# Assigned task
The word to look for is "computer". Report every line of the entries below that has it.

+---+

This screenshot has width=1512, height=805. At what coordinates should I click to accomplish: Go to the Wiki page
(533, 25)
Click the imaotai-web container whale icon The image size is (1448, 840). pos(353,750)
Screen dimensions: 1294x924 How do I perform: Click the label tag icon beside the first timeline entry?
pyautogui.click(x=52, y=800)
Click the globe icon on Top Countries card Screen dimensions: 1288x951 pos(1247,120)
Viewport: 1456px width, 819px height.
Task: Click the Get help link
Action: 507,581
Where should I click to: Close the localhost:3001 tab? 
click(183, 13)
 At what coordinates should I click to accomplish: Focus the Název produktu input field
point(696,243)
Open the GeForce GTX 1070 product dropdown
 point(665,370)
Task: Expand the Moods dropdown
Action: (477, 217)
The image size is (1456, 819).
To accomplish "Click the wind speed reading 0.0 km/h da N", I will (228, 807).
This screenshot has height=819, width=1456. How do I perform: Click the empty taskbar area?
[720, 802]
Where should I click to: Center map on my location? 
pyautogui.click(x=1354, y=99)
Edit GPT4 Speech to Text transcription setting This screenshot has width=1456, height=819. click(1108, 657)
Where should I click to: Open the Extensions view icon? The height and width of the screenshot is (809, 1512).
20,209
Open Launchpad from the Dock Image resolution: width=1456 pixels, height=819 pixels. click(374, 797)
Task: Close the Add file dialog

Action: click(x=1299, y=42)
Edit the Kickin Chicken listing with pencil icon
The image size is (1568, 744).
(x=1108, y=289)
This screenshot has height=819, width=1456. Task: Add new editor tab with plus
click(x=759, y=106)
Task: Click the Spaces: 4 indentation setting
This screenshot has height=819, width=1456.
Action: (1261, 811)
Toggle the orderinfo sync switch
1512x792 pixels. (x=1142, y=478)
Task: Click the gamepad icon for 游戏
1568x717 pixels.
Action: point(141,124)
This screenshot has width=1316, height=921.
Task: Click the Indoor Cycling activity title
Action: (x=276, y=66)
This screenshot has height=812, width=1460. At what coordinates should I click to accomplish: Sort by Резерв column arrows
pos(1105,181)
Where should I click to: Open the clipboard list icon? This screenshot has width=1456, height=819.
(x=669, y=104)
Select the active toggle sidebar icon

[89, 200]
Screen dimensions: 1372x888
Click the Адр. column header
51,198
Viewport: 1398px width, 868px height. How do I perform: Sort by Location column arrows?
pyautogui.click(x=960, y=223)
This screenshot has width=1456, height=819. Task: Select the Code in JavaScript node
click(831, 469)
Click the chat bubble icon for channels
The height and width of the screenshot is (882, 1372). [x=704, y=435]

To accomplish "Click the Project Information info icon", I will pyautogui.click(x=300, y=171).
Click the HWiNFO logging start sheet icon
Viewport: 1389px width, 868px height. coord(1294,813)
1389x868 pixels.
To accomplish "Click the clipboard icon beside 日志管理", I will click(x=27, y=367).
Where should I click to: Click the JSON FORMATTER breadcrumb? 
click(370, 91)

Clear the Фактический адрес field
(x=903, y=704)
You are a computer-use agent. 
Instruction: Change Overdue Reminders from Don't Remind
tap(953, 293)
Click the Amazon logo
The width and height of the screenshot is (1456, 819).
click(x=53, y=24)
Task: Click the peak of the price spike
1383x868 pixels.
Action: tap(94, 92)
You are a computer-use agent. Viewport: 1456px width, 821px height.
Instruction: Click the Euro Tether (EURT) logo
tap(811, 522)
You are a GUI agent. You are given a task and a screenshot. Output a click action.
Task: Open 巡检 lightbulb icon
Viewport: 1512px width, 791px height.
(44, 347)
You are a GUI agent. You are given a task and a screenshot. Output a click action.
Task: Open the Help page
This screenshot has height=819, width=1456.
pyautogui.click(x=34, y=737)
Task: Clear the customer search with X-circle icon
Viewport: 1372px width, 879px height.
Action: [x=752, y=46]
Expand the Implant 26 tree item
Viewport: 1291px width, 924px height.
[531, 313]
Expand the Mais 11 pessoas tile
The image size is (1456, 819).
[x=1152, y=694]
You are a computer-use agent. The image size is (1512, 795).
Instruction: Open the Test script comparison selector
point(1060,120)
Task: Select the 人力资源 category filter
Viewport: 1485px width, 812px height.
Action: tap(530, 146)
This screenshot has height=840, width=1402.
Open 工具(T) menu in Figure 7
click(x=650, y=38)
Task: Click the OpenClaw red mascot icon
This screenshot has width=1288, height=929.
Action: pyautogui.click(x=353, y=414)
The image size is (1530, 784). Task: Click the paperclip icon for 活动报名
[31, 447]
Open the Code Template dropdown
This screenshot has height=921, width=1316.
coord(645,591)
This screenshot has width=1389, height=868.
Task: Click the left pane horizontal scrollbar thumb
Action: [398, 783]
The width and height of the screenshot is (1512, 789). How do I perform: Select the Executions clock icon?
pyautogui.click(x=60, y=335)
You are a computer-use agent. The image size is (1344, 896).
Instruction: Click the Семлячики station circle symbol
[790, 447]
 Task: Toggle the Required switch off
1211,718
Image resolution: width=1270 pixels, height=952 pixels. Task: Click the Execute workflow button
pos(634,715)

+---+

# Finished task
You are a computer-use agent. 
You are a computer-use agent. Viewport: 1456px width, 821px height.
You are a computer-use agent. The image size is (1512, 795).
You are a computer-use agent. The image size is (1344, 896).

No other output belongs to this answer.